====== Records supplied
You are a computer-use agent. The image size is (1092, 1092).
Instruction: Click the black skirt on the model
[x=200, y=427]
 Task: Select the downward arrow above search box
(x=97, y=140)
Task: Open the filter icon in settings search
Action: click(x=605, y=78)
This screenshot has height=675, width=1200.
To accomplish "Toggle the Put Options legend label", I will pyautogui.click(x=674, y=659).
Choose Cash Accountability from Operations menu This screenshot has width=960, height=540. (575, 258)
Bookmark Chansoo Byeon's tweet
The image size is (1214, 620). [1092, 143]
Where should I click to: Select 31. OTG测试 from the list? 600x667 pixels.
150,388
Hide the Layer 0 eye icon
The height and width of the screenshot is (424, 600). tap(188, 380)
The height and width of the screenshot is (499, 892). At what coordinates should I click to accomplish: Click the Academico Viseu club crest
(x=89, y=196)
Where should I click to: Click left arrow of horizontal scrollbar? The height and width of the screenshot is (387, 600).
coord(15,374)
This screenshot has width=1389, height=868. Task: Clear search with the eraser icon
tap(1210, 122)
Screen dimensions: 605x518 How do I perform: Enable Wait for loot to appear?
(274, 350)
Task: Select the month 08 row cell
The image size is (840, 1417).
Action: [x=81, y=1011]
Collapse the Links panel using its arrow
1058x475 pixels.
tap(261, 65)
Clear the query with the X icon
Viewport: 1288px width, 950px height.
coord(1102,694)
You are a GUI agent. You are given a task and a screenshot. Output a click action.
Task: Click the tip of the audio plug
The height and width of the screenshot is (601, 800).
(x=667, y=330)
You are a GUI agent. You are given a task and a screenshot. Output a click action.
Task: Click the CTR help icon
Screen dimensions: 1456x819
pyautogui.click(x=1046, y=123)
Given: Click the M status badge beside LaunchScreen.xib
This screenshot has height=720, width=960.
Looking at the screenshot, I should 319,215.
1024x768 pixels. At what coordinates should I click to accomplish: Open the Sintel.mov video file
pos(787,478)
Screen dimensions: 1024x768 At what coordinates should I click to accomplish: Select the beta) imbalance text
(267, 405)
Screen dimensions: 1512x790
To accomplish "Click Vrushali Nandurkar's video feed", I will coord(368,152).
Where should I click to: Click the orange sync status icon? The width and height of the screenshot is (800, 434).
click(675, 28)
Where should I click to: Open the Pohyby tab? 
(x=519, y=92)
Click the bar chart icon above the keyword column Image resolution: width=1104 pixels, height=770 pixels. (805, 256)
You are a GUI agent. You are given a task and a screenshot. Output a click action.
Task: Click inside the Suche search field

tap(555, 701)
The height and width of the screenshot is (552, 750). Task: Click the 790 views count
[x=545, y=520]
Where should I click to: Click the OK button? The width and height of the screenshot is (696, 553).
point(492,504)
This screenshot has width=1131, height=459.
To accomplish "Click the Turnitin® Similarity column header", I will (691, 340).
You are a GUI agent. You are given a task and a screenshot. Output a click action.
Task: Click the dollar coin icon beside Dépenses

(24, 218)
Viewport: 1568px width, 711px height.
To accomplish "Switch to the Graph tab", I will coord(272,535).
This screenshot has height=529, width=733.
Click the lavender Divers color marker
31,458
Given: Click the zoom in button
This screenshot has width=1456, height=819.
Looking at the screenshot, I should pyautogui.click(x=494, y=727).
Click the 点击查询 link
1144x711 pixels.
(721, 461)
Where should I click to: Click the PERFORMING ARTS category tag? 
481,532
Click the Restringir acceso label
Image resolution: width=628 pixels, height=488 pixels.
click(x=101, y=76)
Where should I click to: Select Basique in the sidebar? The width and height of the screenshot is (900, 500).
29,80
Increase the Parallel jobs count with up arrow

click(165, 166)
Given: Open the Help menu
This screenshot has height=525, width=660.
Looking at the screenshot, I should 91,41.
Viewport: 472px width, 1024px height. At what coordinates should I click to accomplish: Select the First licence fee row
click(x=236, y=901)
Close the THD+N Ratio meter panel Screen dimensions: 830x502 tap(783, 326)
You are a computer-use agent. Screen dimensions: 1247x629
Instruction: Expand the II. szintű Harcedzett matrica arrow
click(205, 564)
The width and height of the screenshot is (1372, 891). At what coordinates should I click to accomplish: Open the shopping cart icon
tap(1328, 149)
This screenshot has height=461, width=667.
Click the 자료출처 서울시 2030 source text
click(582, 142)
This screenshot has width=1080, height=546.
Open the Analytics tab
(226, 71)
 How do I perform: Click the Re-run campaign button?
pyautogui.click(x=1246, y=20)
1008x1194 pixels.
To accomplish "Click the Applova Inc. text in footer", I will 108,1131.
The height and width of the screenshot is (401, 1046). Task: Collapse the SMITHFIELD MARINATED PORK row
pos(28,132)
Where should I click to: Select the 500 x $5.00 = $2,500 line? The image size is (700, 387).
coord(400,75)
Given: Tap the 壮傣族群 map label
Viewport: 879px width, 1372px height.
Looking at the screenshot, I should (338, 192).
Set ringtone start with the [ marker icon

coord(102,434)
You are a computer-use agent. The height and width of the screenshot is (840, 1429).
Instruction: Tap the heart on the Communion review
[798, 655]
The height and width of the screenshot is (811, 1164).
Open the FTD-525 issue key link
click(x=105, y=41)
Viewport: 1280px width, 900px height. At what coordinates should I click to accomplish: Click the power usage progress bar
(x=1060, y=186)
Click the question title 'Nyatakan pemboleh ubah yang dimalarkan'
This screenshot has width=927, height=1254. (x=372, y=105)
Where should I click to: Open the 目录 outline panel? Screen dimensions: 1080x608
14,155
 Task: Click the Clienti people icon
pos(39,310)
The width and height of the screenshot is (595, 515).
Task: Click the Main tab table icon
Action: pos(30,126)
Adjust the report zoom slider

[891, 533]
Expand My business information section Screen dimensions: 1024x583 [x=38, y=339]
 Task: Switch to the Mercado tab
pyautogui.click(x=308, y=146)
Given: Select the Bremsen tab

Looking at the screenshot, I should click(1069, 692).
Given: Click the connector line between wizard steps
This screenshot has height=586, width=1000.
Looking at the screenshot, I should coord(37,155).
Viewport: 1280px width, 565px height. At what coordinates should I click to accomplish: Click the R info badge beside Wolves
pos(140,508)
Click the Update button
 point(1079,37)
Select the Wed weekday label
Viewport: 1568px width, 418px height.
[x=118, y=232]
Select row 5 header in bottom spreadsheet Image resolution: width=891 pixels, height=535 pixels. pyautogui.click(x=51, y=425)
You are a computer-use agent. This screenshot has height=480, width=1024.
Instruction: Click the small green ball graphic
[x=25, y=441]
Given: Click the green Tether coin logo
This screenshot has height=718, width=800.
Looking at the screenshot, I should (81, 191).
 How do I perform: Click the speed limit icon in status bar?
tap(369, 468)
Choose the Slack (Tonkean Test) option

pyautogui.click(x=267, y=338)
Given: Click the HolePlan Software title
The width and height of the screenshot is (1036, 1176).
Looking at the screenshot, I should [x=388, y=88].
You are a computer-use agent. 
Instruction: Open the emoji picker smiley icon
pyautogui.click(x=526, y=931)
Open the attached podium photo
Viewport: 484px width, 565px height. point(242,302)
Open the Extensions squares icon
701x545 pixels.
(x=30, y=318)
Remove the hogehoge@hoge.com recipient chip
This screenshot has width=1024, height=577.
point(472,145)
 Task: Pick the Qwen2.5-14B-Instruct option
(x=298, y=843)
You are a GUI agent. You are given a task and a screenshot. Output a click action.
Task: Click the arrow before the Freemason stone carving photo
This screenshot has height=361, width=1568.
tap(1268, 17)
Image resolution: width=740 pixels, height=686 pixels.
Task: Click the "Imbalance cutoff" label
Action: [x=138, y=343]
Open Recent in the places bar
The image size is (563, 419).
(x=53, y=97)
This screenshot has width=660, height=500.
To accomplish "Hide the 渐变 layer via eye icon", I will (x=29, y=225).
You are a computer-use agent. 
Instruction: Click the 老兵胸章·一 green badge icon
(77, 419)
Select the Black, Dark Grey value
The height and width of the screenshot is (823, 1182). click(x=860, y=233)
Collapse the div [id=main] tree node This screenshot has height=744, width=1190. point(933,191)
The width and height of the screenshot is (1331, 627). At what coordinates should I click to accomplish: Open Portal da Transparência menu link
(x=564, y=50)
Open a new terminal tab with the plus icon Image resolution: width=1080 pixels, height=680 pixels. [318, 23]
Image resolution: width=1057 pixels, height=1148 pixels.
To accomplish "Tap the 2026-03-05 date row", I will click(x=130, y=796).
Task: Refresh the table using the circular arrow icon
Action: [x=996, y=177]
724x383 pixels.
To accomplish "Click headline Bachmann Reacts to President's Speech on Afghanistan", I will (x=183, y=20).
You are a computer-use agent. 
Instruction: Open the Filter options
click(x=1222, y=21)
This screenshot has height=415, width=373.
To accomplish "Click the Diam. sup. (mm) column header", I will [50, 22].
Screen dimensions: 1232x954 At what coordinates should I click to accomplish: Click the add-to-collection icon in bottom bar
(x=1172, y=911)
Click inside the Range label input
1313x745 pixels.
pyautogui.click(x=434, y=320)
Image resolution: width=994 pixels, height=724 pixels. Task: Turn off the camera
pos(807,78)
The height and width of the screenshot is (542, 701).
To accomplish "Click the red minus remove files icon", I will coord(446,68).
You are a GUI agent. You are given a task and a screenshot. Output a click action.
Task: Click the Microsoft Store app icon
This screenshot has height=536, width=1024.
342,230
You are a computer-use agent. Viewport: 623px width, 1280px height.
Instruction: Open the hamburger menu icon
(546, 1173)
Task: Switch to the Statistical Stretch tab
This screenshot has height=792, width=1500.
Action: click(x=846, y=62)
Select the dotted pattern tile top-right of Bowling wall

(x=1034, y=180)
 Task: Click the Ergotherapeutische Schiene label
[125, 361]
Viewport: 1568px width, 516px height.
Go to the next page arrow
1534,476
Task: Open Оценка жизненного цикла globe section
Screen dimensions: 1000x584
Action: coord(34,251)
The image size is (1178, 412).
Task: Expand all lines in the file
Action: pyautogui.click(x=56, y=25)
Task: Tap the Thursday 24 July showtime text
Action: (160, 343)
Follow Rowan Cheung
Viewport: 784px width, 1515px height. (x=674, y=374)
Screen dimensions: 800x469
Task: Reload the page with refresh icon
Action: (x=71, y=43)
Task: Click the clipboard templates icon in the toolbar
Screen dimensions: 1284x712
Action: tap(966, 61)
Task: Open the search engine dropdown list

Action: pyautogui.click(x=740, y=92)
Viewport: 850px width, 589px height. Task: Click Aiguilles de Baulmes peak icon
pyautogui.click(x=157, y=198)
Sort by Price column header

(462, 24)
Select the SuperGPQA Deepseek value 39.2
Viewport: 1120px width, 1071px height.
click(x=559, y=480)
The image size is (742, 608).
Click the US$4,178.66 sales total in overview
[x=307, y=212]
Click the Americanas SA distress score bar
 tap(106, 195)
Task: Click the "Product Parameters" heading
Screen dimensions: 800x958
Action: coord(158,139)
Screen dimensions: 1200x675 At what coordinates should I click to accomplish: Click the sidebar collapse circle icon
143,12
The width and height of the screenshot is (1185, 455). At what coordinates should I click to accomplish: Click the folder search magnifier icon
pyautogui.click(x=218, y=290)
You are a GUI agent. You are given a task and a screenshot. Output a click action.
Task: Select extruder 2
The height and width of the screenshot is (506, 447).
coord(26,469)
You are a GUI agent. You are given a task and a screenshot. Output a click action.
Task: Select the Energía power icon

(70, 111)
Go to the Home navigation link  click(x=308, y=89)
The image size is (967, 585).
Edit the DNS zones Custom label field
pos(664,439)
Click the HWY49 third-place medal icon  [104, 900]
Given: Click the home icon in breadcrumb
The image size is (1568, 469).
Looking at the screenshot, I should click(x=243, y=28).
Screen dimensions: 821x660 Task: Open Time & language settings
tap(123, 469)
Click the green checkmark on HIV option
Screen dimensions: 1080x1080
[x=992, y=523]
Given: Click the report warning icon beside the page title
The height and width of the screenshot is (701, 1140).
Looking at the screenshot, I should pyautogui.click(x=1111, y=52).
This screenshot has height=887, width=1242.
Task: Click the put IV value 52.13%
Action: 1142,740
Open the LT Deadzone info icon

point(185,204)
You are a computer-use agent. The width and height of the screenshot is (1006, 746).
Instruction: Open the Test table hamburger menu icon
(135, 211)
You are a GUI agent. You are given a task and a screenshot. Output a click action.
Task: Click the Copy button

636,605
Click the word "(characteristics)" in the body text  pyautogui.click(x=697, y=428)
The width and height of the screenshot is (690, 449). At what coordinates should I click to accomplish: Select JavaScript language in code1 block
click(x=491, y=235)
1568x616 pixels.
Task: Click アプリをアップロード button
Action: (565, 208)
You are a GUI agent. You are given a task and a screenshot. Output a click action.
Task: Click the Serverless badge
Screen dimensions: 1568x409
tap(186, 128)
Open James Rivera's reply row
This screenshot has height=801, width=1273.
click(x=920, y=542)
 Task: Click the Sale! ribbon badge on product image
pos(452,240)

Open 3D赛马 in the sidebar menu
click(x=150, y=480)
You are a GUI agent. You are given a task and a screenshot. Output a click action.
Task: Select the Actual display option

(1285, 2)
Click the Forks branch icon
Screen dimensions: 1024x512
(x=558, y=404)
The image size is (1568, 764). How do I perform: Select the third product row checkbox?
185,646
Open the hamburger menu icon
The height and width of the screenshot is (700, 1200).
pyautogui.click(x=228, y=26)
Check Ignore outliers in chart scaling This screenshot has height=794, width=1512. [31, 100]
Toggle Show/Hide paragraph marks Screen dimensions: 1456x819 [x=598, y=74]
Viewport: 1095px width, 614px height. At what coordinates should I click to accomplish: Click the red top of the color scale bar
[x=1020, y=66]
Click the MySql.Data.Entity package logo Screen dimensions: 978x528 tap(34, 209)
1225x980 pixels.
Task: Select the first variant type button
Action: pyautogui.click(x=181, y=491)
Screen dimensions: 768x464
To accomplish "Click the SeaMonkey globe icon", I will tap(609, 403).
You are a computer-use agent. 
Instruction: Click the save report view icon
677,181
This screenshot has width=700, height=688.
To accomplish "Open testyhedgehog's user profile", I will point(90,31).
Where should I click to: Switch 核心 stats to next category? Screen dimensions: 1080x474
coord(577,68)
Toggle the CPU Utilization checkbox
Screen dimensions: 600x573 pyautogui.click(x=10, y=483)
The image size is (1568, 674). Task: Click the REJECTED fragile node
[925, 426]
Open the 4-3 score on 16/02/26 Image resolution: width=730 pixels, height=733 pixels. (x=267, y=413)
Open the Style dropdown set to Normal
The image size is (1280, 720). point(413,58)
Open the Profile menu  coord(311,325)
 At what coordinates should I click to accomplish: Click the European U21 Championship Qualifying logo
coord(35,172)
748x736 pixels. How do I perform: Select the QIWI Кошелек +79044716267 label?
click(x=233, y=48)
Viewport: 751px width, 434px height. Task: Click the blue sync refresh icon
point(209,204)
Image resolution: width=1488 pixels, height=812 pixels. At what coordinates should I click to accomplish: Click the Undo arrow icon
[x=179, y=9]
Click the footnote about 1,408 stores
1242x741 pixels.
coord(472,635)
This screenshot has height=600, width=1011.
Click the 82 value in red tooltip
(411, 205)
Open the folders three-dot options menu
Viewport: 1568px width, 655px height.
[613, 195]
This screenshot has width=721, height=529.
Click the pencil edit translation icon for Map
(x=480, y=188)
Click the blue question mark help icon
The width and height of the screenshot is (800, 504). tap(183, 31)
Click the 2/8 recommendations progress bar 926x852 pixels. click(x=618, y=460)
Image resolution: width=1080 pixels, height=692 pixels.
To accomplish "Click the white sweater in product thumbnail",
============
▸ **Exercise directions**
Exactly as written, repeat each line from the beginning of the data above to the line containing "Task: Click the tip of the audio plug", inclusive.

▸ **Output for this exercise**
You are a computer-use agent. The image size is (1092, 1092).
Instruction: Click the black skirt on the model
[x=200, y=427]
 Task: Select the downward arrow above search box
(x=97, y=140)
Task: Open the filter icon in settings search
Action: click(x=605, y=78)
This screenshot has height=675, width=1200.
To accomplish "Toggle the Put Options legend label", I will pyautogui.click(x=674, y=659).
Choose Cash Accountability from Operations menu This screenshot has width=960, height=540. (575, 258)
Bookmark Chansoo Byeon's tweet
The image size is (1214, 620). [1092, 143]
Where should I click to: Select 31. OTG测试 from the list? 600x667 pixels.
150,388
Hide the Layer 0 eye icon
The height and width of the screenshot is (424, 600). tap(188, 380)
The height and width of the screenshot is (499, 892). At what coordinates should I click to accomplish: Click the Academico Viseu club crest
(x=89, y=196)
Where should I click to: Click left arrow of horizontal scrollbar? The height and width of the screenshot is (387, 600).
coord(15,374)
This screenshot has width=1389, height=868. Task: Clear search with the eraser icon
tap(1210, 122)
Screen dimensions: 605x518 How do I perform: Enable Wait for loot to appear?
(274, 350)
Task: Select the month 08 row cell
The image size is (840, 1417).
Action: [x=81, y=1011]
Collapse the Links panel using its arrow
1058x475 pixels.
tap(261, 65)
Clear the query with the X icon
Viewport: 1288px width, 950px height.
coord(1102,694)
You are a GUI agent. You are given a task and a screenshot. Output a click action.
Task: Click the tip of the audio plug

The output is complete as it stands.